O relator da Ação Direta de Inconstitucionalidade (ADI) nº 7.676/SP, Ministro Flávio Dino, do Supremo Tribunal Federal (STF), reconheceu a inconstitucionalidade da exigência de permanência mínima de cinco anos no nível ou classe como condição para a aposentadoria com proventos integrais de servidores públicos do Estado de São Paulo.
A norma faz parte da Lei Complementar Estadual nº 1.354/2020 e afeta diretamente categorias como os Investigadores de Polícia, vinculados à área da segurança pública.
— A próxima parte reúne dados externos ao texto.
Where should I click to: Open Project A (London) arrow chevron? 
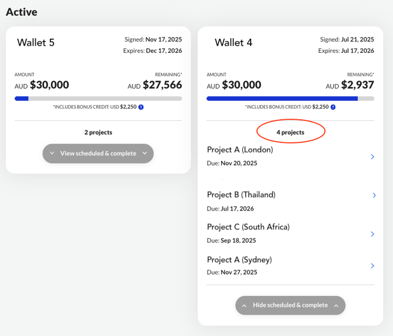pyautogui.click(x=372, y=157)
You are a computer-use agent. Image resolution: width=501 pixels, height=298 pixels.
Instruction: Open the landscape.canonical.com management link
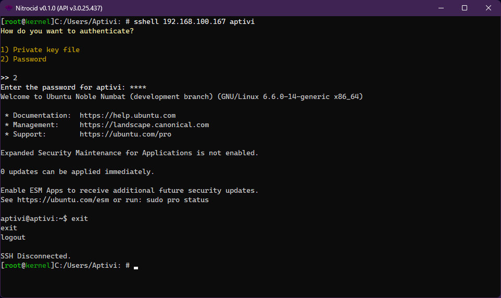pos(144,125)
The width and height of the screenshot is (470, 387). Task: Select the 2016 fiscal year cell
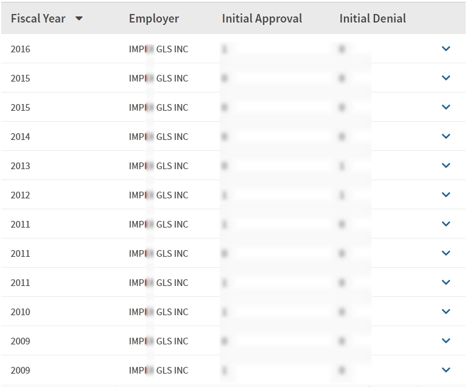(x=20, y=49)
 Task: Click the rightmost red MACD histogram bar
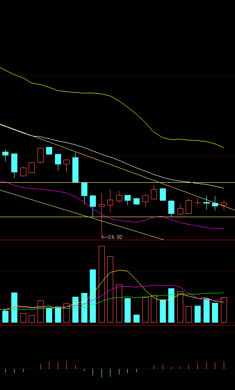[224, 365]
Segundo o voto do relator, a exigência imposta pela legislação estadual representa uma restrição indevida, em desacordo com os preceitos da Constituição Federal.
No entendimento do Ministro Flávio Dino, já consolidado pelo STF nos Temas 578 e 1207 da Repercussão Geral, os requisitos para aposentadoria devem considerar o tempo de exercício no cargo efetivo, e não a permanência em níveis ou classes dentro da carreira.
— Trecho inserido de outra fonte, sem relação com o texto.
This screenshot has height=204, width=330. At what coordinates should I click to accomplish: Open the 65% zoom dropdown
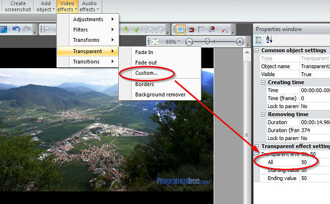tap(173, 42)
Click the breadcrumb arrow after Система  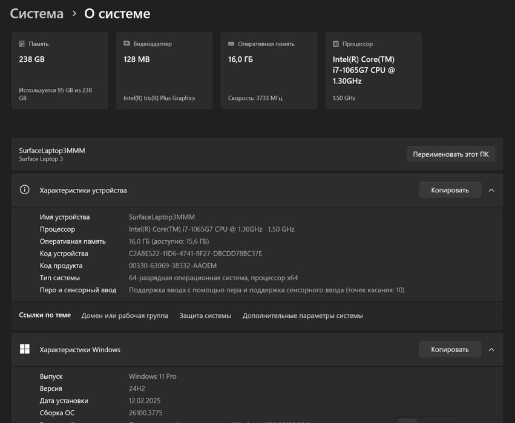pos(74,13)
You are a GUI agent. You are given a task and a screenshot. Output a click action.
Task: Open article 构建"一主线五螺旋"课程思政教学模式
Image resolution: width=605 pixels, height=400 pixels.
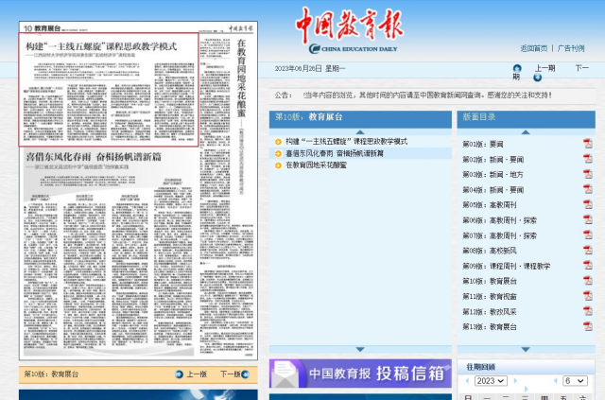[x=346, y=141]
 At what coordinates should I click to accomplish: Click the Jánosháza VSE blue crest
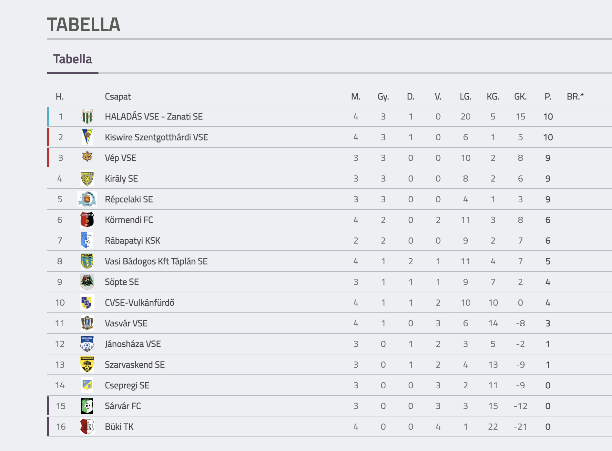click(87, 344)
O Ministro Gilmar Mendes pediu vista e não foi terminado o processo de votação. Caso avance, o impacto será direto e significativo sobre os servidores da segurança pública paulista. Na prática, a norma atual resulta em aposentadorias com proventos reduzidos, ao forçar o cálculo com base em classe anterior da carreira — mesmo quando o servidor já havia progredido a uma posição superior.